Whichever lines include the word "screenshot", copy them as they appear in the data.

--

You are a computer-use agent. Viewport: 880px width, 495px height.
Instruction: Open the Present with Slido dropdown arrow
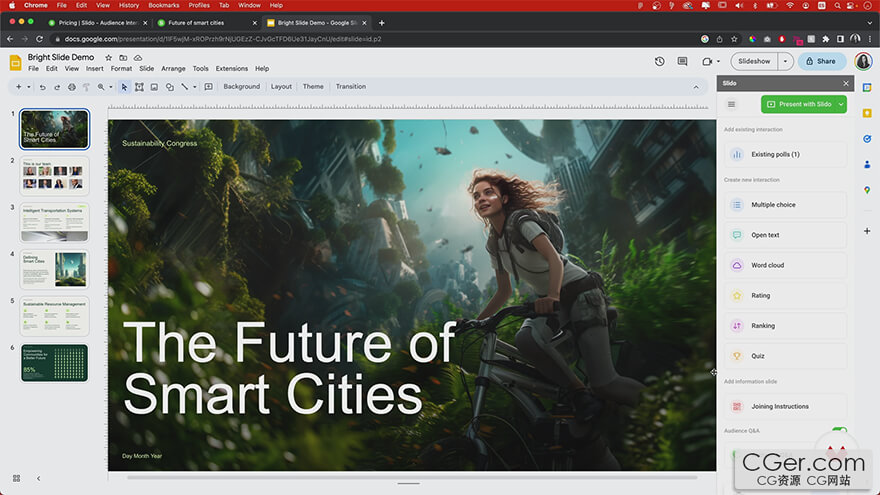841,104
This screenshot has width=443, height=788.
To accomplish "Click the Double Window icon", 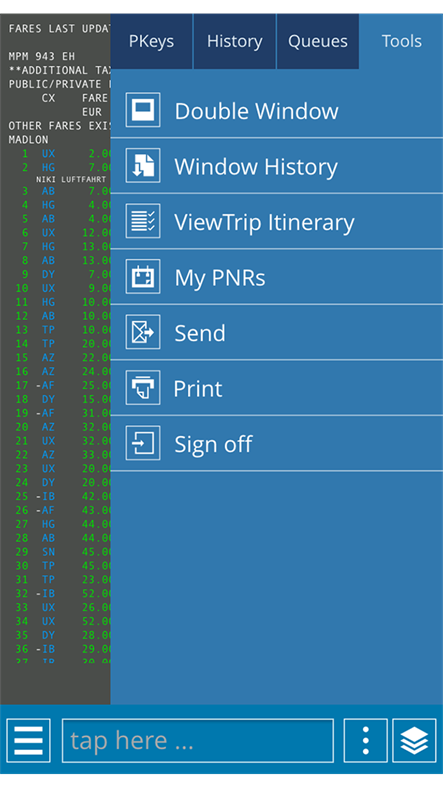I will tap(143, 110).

--

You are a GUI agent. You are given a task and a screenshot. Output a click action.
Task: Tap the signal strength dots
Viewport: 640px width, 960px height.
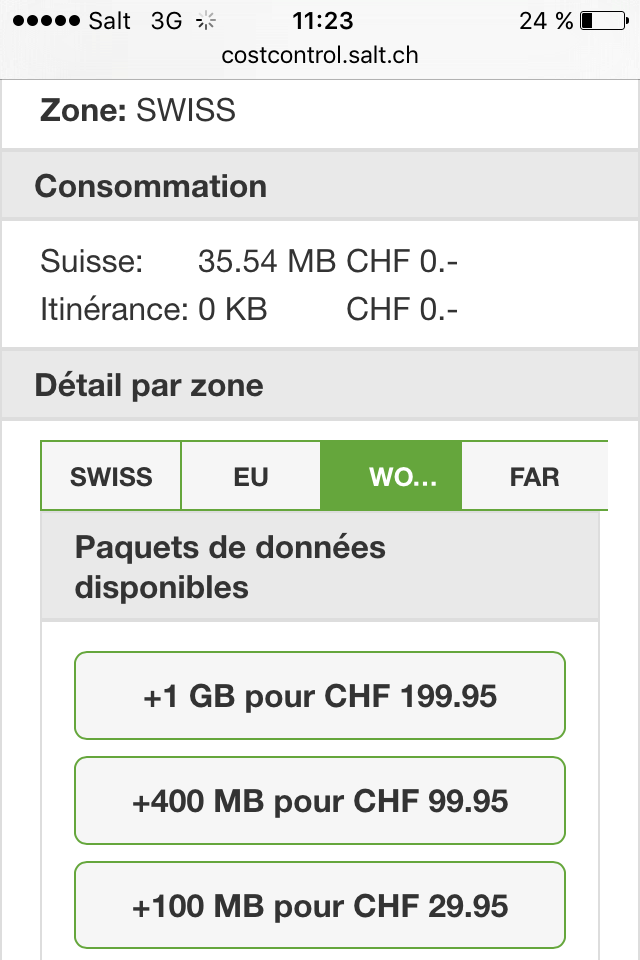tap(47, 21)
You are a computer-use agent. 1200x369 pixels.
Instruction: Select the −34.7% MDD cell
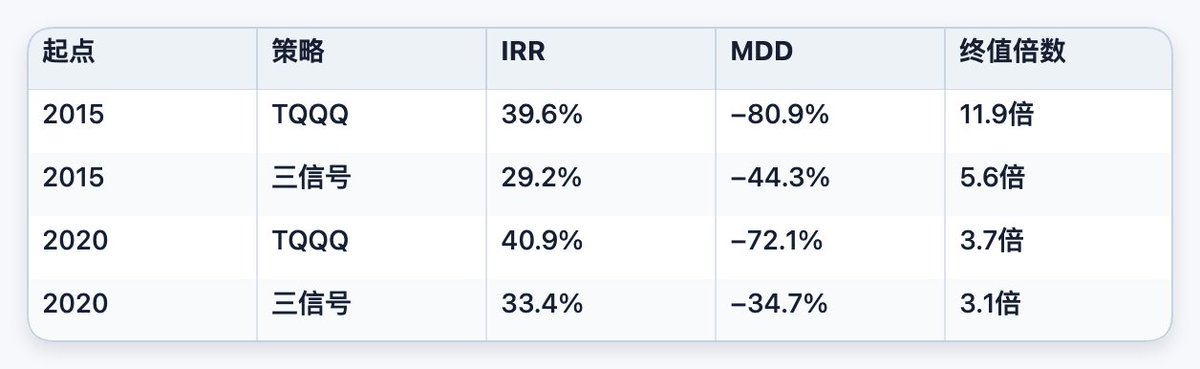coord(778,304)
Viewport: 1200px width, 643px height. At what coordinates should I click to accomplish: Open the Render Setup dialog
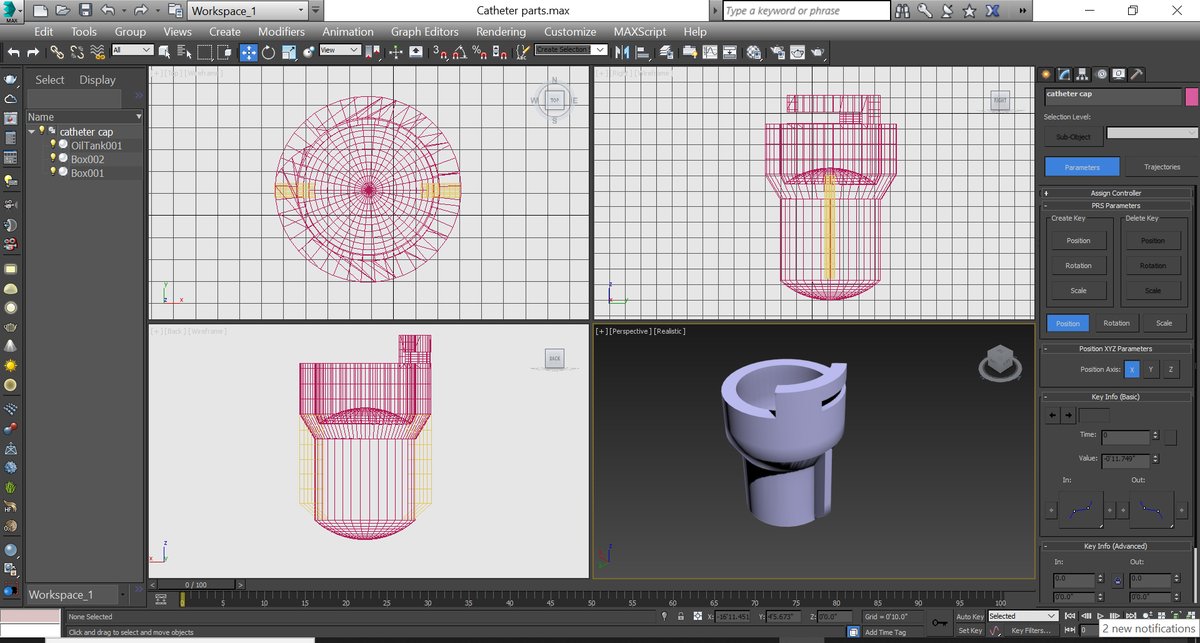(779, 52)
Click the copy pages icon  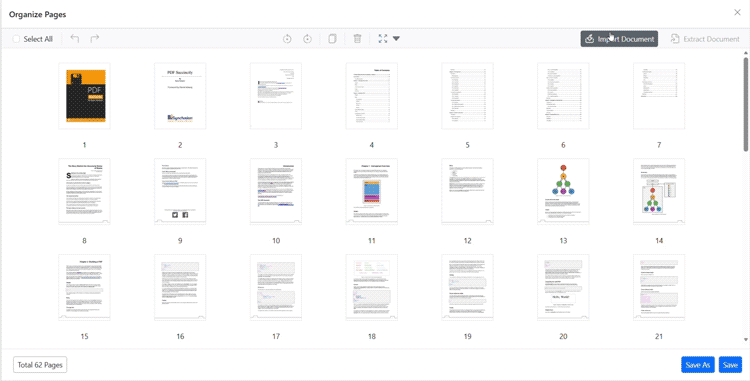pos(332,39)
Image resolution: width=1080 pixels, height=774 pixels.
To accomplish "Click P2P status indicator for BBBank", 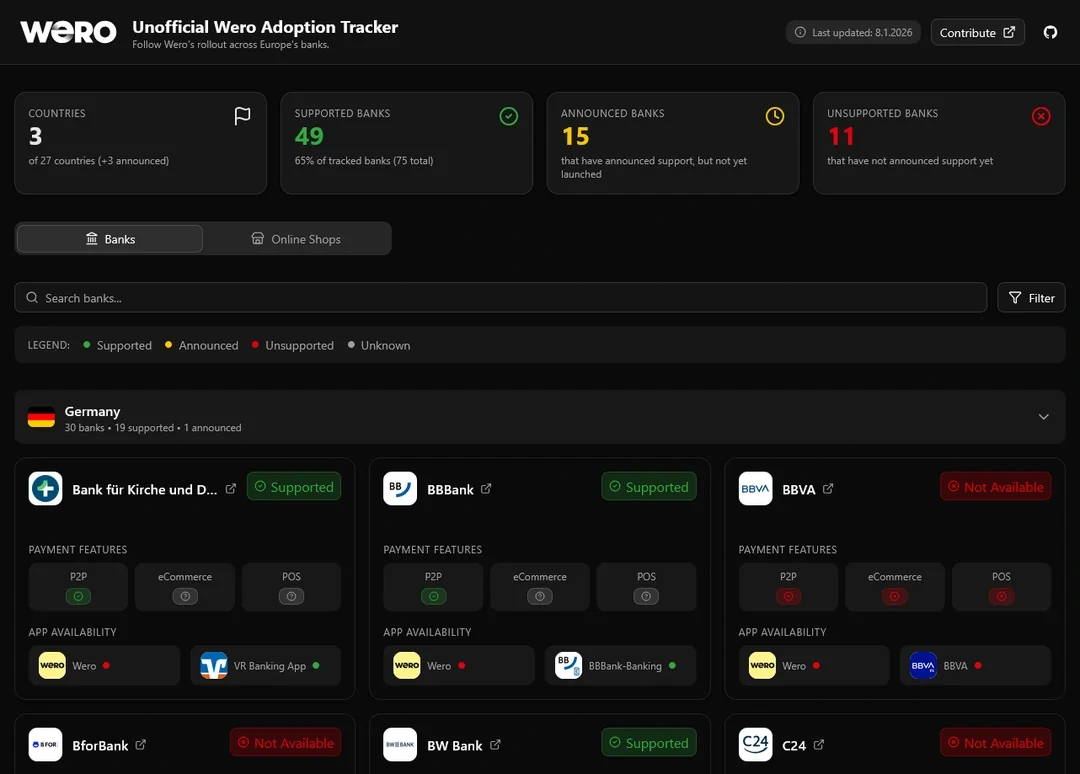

--

# SOLVED EXERCISE:
This screenshot has width=443, height=788.
You are a GUI agent. You are given a task and a screenshot. Output a click action.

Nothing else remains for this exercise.